Secondly, the rapid generalization from small samples allows the GO-1 model to generalize to new scenarios with minimal or even zero samples, without requiring a huge amount of data, thereby significantly reducing training costs and lowering the threshold for the robotics industry.
Most importantly, GO-1 is a "one brain, multiple forms" universal robot model that can migrate and quickly adapt between different types of robots such as bipeds and wheeled robots. Different types of robots may require completely different AI large models to adapt to the working mode of the robot hardware, which is one of the difficulties for robot development enterprises. The GO-1 model breaks the convention and can easily adapt to various robots, undoubtedly further reducing the development and adaptation costs of robot models.
(Image source: Zhiyuan Robotics)
In addition, the GO-1 model also has the ability to continue evolving. Problems encountered in daily work will have their data fed back into the system for robot training and functional upgrades.
Although the GO-1 model will only be open-sourced to core users by the end of this month, it is not difficult to see from its functional characteristics that GO-1 has already "written" that it will be open-sourced. The entire large model is almost entirely oriented towards improving capabilities and reducing costs.
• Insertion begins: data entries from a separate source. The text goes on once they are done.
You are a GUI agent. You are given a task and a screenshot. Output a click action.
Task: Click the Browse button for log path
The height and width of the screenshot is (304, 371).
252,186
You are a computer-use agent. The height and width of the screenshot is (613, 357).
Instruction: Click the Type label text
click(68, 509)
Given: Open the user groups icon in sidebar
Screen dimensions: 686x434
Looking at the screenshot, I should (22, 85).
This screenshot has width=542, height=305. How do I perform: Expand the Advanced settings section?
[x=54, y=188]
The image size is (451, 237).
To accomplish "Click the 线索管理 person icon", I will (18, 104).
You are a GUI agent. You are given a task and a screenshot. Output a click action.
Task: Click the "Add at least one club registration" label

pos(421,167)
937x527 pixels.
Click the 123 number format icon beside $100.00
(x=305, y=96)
The rapid generalization from small samples and the ability of "one brain, multiple forms" enable robot enterprises with insufficient strength to quickly develop AI systems suitable for robot products with the help of the GO-1 model and realize mass production with the help of the increasingly mature robot supply chain in China.
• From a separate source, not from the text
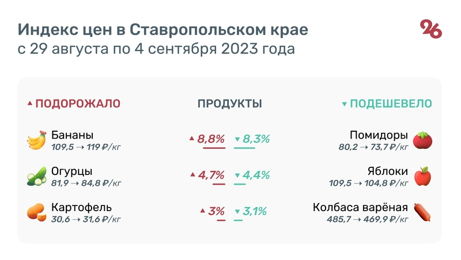Click the Картофель price line 30,6 → 31,6

click(86, 219)
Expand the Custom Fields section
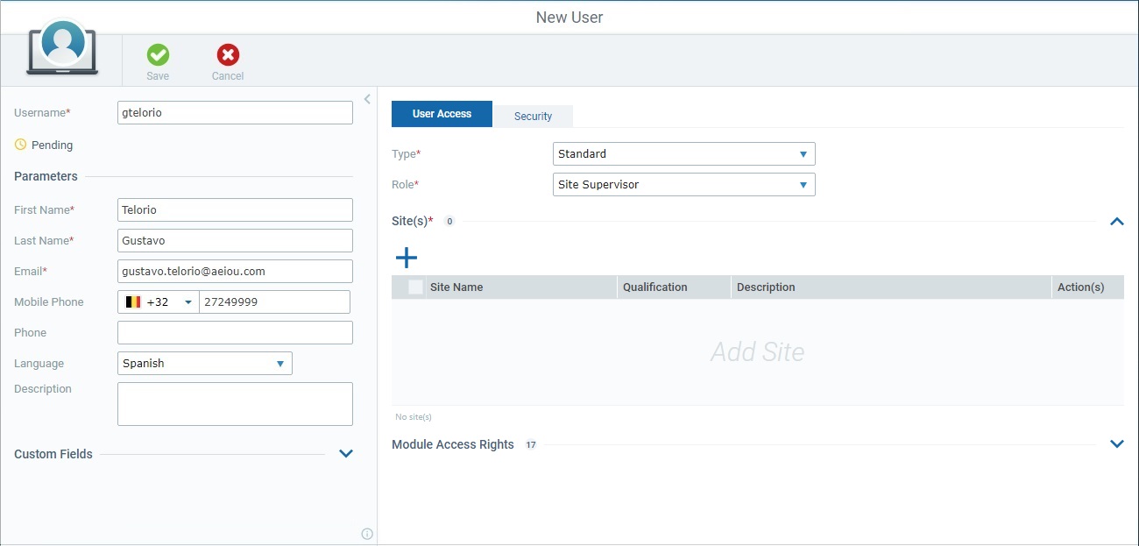 point(346,453)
Similar to the new energy vehicle industry, the arrival of the robot era is an opportunity. Car companies such as BYD, XPeng, and Thalys have already entered the market, and many lesser-known small enterprises have also joined. It is currently uncertain which companies will grow into leading brands. The well-known Unitree Robotics is expected to become the BYD of the robotics industry, while Zhiyuan Robotics, which developed the GO-1 model, has the opportunity to become the "NIO, XPeng, Li Auto" of the industry.
Similarly, many enterprises will fall behind on the development path of the robotics industry. The difference is that in the new energy vehicle industry, industrial strength is more important than AI capabilities, while in the robotics field, the importance of AI capabilities is at least equal to or even greater than industrial strength. Moreover, during the development of the robotics industry, the supply chain will continue to integrate, hardware will converge, and robots will ultimately compete on intelligence.
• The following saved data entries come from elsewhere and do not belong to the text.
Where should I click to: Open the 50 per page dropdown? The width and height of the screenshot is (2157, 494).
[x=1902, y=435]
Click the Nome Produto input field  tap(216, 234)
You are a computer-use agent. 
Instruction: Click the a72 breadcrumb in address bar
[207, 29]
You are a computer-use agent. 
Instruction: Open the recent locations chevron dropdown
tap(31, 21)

(Image source: Zhiyuan Robotics)
As Yao Maoqing, Executive Dean of the Research Institute and President of the Embodied Business Department of Zhiyuan Xinchuang Technology Co., Ltd., said, for robot companies, if you do not develop a large model, you will not have a future in the robot industry. Without intelligence and operational capabilities, it is just a hardware device.
Zhiyuan Robotics' multi-category robots such as Yuanzheng, Lingxi, and Juechen cannot fully utilize the value of the GO-1 model. Opening source the model and allowing other enterprises to modify, deploy, and commercialize it can maximize the value of the GO-1 model and play a role in promoting the development of the robotics industry.
Opening source the model to core users is just the beginning. In the future, the GO-1 model is likely to be open-sourced to the entire industry, enhancing the strength of other robot enterprises. Only after being open-sourced can the GO-1 model obtain the status of DeepSeek-R1 and become a driver of industry development. Zhiyuan Robotics itself is also a hardware product development company. With the reputation of GO-1, it may further increase its popularity and product sales, rather than being known primarily for its connection to Huawei's "Genius Youngsters" program when Zhiyuan Robotics and Peng Zhihui are mentioned.